Kerri P. answered • 12/18/19
Patient and Experienced Math Tutor Specializing in Calculus
I am not completely understanding the question. Are there 12 forces to rank? Like the mass has each of the two μ values? Or maybe we are to choose just one of the μ values provided? I will give it my best shot to answer...
The equation that applies is what I call the "fun" equation: f = μN. N = mg, but since g will be the same for every single one, we can ignore it because we are just comparing.

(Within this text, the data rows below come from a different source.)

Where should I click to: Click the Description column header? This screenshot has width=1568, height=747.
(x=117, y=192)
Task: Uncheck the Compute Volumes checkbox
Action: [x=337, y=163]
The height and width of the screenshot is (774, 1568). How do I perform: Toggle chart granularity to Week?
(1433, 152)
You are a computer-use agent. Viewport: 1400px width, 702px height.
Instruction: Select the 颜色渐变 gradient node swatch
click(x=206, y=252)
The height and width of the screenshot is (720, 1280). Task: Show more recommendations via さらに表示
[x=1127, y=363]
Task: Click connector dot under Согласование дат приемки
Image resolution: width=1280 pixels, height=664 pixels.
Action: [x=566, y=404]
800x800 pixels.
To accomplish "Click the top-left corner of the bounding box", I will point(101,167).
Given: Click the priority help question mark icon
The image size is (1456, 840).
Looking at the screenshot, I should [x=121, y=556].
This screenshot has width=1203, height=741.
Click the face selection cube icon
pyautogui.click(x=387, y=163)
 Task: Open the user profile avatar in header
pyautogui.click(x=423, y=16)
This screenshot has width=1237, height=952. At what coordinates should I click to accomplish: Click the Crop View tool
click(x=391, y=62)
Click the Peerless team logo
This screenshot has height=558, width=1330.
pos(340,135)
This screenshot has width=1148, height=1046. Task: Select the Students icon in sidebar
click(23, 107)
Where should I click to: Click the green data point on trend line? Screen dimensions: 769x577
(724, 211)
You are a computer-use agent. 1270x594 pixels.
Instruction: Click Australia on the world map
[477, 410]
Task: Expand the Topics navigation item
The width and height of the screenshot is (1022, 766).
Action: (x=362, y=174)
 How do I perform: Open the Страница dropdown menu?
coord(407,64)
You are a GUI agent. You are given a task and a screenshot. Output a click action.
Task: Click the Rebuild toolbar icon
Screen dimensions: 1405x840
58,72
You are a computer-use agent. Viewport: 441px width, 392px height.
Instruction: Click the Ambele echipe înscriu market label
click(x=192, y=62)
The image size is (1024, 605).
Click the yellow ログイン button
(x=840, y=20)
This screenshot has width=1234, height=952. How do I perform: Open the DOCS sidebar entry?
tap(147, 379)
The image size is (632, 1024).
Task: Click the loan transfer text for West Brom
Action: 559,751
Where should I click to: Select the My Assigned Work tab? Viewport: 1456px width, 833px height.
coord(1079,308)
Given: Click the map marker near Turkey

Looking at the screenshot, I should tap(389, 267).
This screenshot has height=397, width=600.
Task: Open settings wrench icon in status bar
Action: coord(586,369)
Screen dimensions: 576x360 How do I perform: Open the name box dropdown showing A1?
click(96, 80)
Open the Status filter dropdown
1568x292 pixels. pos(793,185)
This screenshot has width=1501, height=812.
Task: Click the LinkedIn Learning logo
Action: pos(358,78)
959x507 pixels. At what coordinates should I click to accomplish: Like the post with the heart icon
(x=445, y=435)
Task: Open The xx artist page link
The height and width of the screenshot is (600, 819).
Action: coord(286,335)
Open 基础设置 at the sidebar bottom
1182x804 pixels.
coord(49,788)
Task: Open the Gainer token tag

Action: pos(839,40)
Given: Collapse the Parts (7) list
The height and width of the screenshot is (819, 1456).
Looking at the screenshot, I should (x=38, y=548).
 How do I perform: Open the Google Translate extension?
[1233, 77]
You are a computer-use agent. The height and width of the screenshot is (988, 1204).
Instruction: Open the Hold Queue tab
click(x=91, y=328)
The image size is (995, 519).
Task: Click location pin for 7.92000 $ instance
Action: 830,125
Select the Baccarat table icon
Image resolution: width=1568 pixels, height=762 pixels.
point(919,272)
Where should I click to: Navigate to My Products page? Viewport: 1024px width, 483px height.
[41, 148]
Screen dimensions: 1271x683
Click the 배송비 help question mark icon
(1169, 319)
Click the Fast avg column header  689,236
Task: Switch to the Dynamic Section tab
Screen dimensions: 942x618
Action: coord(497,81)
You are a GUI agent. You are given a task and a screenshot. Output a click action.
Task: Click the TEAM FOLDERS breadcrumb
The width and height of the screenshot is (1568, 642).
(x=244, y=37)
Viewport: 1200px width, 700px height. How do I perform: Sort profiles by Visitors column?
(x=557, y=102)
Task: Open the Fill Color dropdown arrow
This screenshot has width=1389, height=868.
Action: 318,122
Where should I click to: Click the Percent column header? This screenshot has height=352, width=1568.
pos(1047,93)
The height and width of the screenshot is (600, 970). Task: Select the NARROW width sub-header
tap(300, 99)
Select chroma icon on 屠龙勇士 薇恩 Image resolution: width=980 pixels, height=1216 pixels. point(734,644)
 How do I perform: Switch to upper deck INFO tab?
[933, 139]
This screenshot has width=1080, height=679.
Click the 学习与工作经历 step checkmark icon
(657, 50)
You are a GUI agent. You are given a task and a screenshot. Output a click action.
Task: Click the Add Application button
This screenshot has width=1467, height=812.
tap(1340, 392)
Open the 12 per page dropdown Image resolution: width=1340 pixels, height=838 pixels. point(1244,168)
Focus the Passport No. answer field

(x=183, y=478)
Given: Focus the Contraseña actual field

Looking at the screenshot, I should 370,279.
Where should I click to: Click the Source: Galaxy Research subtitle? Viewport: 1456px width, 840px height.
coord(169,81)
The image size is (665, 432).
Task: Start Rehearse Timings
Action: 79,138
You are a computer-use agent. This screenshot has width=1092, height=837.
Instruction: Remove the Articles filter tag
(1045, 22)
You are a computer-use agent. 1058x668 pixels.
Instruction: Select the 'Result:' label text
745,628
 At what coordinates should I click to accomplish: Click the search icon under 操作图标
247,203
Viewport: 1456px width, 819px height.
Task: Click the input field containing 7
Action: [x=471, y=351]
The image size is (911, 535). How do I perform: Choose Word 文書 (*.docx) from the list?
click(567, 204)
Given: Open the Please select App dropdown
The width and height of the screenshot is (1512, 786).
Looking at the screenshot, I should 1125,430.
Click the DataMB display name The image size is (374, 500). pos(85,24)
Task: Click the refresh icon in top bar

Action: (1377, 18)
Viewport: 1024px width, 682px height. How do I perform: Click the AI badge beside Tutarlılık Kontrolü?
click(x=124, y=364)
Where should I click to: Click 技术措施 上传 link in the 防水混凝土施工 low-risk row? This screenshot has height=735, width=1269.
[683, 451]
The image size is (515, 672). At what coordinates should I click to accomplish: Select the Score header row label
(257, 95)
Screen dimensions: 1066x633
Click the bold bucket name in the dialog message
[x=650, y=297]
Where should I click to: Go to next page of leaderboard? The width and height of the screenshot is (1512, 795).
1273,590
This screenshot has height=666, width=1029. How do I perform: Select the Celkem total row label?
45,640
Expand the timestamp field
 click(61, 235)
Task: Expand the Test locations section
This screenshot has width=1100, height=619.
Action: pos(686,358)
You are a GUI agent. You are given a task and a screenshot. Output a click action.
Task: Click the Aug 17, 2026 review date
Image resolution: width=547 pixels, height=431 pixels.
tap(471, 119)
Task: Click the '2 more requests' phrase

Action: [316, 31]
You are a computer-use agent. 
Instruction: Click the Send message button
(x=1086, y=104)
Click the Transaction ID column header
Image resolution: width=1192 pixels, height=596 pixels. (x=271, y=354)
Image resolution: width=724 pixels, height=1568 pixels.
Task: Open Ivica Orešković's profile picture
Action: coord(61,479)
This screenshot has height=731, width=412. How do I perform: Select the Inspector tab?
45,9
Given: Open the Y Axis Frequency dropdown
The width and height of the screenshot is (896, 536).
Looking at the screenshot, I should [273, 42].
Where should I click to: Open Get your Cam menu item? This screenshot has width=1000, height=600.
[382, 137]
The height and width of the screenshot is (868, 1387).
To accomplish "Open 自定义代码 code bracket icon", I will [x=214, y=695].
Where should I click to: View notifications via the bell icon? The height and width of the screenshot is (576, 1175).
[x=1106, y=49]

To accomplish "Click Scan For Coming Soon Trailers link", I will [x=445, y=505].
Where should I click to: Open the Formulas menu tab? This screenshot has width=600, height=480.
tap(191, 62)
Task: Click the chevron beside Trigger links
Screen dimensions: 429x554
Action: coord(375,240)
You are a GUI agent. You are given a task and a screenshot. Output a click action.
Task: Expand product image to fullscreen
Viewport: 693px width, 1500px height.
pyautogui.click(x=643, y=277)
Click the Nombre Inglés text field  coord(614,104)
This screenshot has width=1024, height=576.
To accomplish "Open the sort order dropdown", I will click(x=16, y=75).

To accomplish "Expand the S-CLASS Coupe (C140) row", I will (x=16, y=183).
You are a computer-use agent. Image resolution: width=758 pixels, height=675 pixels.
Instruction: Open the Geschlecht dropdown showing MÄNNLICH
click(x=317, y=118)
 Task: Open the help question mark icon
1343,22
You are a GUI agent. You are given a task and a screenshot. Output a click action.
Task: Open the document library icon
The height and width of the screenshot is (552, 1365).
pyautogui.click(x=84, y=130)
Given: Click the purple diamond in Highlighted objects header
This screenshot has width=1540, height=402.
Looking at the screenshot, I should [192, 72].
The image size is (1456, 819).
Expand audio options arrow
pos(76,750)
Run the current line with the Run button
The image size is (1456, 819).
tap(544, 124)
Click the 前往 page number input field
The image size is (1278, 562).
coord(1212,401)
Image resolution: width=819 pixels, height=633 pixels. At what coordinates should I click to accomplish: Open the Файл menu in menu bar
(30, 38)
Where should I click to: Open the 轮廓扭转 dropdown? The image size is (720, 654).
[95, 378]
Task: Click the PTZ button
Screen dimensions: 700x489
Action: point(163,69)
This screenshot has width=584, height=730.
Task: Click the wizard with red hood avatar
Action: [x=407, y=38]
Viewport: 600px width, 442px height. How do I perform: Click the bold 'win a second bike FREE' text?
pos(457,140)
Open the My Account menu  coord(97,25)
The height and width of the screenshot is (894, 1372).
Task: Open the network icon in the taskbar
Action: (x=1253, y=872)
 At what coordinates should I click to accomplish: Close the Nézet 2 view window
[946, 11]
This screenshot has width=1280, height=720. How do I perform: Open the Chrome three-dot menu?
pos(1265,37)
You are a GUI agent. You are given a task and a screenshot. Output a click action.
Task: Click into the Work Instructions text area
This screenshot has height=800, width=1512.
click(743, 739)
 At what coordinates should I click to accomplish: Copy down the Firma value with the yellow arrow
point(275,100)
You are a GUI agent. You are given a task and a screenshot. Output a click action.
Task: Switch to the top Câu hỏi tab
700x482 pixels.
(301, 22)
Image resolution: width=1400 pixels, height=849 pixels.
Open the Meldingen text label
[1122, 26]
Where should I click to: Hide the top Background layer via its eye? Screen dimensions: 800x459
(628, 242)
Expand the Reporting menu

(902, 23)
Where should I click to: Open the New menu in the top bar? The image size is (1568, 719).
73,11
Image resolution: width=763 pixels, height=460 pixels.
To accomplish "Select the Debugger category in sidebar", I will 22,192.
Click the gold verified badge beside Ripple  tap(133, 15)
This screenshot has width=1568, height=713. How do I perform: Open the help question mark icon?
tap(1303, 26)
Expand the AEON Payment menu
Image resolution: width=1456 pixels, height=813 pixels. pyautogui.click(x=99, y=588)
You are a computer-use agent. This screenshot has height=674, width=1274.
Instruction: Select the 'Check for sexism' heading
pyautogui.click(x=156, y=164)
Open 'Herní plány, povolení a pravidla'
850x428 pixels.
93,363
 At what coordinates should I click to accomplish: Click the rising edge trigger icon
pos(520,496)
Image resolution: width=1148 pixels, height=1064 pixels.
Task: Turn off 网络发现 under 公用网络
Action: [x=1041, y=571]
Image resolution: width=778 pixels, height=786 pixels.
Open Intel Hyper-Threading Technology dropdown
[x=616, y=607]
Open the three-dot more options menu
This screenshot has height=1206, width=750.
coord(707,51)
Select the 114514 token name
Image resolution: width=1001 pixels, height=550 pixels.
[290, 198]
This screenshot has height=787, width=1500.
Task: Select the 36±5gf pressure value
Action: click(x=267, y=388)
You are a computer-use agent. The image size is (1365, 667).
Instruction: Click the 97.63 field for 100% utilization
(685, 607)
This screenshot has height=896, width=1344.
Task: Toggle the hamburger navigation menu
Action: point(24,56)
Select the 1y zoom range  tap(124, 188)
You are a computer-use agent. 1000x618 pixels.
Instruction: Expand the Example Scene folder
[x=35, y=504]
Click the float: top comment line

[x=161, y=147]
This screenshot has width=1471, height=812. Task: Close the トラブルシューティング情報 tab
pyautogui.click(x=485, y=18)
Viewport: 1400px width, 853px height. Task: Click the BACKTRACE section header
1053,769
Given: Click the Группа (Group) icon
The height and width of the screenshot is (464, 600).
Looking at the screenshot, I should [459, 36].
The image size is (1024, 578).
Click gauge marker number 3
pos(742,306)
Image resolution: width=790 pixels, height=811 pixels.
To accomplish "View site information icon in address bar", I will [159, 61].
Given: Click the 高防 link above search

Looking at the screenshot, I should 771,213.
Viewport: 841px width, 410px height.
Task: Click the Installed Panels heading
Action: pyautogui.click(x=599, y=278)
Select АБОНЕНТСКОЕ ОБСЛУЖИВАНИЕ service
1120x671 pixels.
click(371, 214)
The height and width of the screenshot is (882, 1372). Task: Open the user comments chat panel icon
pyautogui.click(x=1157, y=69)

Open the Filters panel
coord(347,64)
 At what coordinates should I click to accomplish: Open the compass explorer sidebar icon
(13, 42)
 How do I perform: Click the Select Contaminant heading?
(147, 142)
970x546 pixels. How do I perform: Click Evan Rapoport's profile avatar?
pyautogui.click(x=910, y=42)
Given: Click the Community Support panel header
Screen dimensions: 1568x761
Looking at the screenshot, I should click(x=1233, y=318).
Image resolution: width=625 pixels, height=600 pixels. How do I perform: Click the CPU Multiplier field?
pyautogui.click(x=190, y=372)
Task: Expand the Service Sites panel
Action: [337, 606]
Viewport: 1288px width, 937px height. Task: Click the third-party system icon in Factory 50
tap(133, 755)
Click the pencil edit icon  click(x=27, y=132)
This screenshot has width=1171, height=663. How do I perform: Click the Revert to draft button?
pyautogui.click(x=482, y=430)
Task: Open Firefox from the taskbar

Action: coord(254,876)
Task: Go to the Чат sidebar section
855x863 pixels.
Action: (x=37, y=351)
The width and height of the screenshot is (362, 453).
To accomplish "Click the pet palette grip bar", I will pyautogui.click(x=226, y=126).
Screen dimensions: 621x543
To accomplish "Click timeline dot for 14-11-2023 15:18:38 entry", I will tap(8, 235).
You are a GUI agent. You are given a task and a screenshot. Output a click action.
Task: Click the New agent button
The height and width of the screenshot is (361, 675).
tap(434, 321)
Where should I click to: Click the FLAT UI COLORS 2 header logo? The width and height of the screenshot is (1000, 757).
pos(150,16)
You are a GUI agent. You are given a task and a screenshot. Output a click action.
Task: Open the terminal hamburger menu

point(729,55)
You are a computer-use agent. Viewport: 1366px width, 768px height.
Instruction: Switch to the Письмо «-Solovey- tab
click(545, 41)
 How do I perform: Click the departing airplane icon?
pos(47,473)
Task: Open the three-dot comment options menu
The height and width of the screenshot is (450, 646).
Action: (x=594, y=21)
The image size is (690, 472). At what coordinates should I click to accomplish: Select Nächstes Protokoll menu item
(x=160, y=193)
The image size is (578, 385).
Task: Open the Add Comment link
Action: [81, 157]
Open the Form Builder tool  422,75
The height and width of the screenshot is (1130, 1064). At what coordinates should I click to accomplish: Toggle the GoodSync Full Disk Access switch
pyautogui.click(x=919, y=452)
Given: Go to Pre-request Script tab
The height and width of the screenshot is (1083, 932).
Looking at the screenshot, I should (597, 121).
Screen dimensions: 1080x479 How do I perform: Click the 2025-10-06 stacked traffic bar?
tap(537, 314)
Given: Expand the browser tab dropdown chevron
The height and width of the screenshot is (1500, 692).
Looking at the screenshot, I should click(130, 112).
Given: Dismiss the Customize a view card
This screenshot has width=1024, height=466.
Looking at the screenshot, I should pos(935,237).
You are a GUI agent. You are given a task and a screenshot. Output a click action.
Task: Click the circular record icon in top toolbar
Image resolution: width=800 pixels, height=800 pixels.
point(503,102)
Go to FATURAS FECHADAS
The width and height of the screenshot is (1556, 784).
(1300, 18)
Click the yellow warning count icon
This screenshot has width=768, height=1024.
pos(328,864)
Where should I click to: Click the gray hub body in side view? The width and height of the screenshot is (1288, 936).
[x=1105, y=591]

The first mass will have f1a = 0.6(500)g = 300g and then also f1b = 0.3(500)g = 150g
f2a = 0.2(250)g = 50g and f2b = 0.1(250)g = 25g
f3a = 0.8(600)g = 480g and f3b = 0.5(600) = 300g
f4a = 0.6(750)g = 450g and f4b = 0.5(750)g = 375g
f5a = 0.4(750)g = 300g and f5b = 0.3(750)g = 225g
f6a = 0.3(1500)g = 450g and f6b = 0.1(1500) = 150g
So if we are ranking 12 different forces, my rank would be 2b, 2a, 1b=6b, 5b, 1a=3b=5a, 4b, 4a=6a, 3a.
Maybe we were only supposed to choose one of a/b though, based on additional information. Hope this helps!